I have noticed that there are threads on stocks, crypto, and precious metals (among others) but that we do not have a central thread in which to discuss commodities/ commodity markets. As such, I have decided to start the KKK.

This seems like a good time to make such a thread as there has been much discussion around inflation (which is both partially affecting and being driven by high commodity prices/shortages). Anything that interests you about commodities or their markets can be posted here. As a general rule, let’s  define what commodities actually are and limit discussion to those topics:

1. Agricultural products (feed/animals/crops/fertilizers/coffee/corn/cotton etc.)

2. Industrial Metals (Copper, lead, zinc, tin, steel, aluminum, etc. Preferably not gold/silver or other precious metals as they have limited industrial use generally speaking)

3. Lumber and related products (paper)

4. Crude oil and derivatives (why my gas prices so high?)

5. Power prices (related to number four usually but have interesting market dynamics of their own)

We can of course add others as I am probably missing a few. Overall, though, I think it could be a fun/informative discussion. I aim to run a poll once every quarter or two as it could be fun to see where everyone thinks prices are going/ what is happening in the markets.


----------



## 2 Guys 1 Amhole (Oct 20, 2021)

Chicken prices have blown up this year. 
It’s a staple in most of my meals, so I noticed immediately when that started to happen. 

A year and a half ago I could get it for about 1.13 per lb, and now it is hovering around 1.93 per lb. It is also being sold out and is missing from the shelf most of the week. You have to go to the market at the right time or you’re out of luck.


----------



## RussianParasite (Oct 20, 2021)

Chillguy69 said:


> Chicken prices have blown up this year.
> It’s a staple in most of my meals, so I noticed immediately when that started to happen.
> 
> A year and a half ago I could get it for about 1.13 per lb, and now it is hovering around 1.93 per lb. It is also being sold out and is missing from the shelf most of the week. You have to go to the market at the right time or you’re out of luck.


I noticed this with chicken wing prices at some of my local restaurants. Absolutely crazy expensive now. 

Just from some preliminary reading (I don’t know much about the market for chicken) it appears that a combination of the “chicken sandwich wars” between fast food restaurants has driven up demand like crazy. Meanwhile, there is a shortage of workers in the poultry industry. The two have worked to cause something like a 60% increase year-on-year price spike and now they have broken their prior all-time-high.


----------



## 2 Guys 1 Amhole (Oct 20, 2021)

Now that I think about it, it’s the same with Bacon. I don’t get it often because it’s so fattening, but recently any time I’ve thought to treat myself and buy a package of it, the shelves are totally empty. It’s been this way for weeks now. 
And it’s not just meat and produce, I’ve noticed odds and ends being completely sold out. Furniture polish, for example. I have no idea if that’s just a coincidence or not. I haven’t looked into it. I don’t think it is, though, because I’ve never in my life had trouble finding it in stock before.


----------



## OfficerBagget (Oct 20, 2021)

Bacon, Chicken and Canned goods are in very high demand. Cleaning Supplies too. 

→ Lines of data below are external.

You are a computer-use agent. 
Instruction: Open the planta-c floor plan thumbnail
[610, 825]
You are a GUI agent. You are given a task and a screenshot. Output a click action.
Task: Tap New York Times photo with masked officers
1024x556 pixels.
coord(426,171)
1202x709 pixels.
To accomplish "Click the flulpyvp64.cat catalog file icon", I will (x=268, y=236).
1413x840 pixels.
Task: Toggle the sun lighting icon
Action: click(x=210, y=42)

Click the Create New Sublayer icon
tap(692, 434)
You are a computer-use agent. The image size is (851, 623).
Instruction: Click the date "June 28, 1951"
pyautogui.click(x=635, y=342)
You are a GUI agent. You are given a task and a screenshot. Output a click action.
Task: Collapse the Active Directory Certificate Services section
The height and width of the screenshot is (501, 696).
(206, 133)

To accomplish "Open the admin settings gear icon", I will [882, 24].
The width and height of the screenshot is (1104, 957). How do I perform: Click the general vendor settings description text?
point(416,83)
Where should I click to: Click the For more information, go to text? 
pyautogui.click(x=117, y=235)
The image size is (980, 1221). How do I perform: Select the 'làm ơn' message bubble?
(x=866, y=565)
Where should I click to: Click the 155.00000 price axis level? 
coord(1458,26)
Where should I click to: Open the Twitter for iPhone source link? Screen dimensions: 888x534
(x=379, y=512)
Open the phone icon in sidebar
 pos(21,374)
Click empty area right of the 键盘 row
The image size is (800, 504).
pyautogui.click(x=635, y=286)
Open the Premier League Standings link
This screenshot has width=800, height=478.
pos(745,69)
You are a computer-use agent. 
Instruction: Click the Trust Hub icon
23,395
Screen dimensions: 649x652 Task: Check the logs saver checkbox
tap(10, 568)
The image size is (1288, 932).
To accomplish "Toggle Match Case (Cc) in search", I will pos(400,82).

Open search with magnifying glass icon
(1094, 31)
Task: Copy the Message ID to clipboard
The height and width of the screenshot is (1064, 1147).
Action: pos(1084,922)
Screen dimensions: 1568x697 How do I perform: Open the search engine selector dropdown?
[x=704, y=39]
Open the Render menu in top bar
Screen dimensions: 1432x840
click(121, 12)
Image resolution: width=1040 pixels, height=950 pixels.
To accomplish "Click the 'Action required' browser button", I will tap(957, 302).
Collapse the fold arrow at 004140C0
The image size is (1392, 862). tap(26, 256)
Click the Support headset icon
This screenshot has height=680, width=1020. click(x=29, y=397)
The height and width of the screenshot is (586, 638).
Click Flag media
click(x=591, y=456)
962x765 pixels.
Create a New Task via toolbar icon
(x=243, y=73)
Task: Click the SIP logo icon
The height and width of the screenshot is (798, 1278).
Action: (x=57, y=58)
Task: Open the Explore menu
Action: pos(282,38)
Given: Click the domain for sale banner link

Only had issue with Bacon tho. I've found all other cuts of Pork are still well stocked.

Alot of people have been staying home for 2 years now and Home cooking is a growing trend. I don't know if the shortages is partially to do with that.

But you mentioning Furniture Polish, for 2 weeks now I've not found Furniture polish stocked. And most Industrial Metals are in high stock, But Lumber prices are growing like crazy, getting wood at most hardware stores is getting very pricey


----------



## RussianParasite (Oct 20, 2021)

OfficerBagget said:


> But Lumber prices are growing like crazy, getting wood at most hardware stores is getting very pricey


That’s weird because bulk lumber prices crashed back in June and are still trading at or below pre-pandemic levels. Metals in general are way, way higher in price than they used to be.


----------



## OfficerBagget (Oct 20, 2021)

RussianParasite said:


> That’s weird because bulk lumber prices crashed back in June and are still trading at or below pre-pandemic levels. Metals in general are way, way higher in price than they used to be.
> 
> View attachment 2643271


Yea I looked into it. Lumber prices are so high in my area because of growing construction. Property prices are getting ridiculous where I'm at.


Which you should put Real Estate on your list too lol


----------



## Uncle Sid (Oct 20, 2021)

I used to collect pure Canadian nickels when the spot price was 4x face value but the nickel market crashed so I dumped them all into a CoinStar machine.


----------



## mindlessobserver (Oct 21, 2021)

Beef and Chicken has gotten pretty retarded lately. Pork seems to be trading at about the same though. Curious if there is a structural reason for that or if pork just has a supply glut and it's going to follow along.


----------



## Audit (Oct 21, 2021)

China has been looking to import a lot of beef lately, per Reuters, so beef costs should rise due to foreign competition for US product. Pork and chicken seem to be more of a local product. I've been getting pork for <$1.00 for large volume cuts locally. Chicken is roughly the same for a whole bird unless you want it butchered. Breasts and wings are silly expensive >$2.00 by comparison. Not sure if this is at all labor associated. There have been many reports of meat processing labor shortages during the pandemic. Meat packing jobs have historically paid more than minimum wage (~$18/hr afaik), so maybe they're finding less stressful jobs in the current labor market?


----------



## tehpope (Oct 21, 2021)

I think Crude will get to $100 a barrel by the end of the year. I think a few major banks have called that too earlier in the year.


----------



## mindlessobserver (Oct 21, 2021)

tehpope said:


> I think Crude will get to $100 a barrel by the end of the year. I think a few major banks have called that too earlier in the year.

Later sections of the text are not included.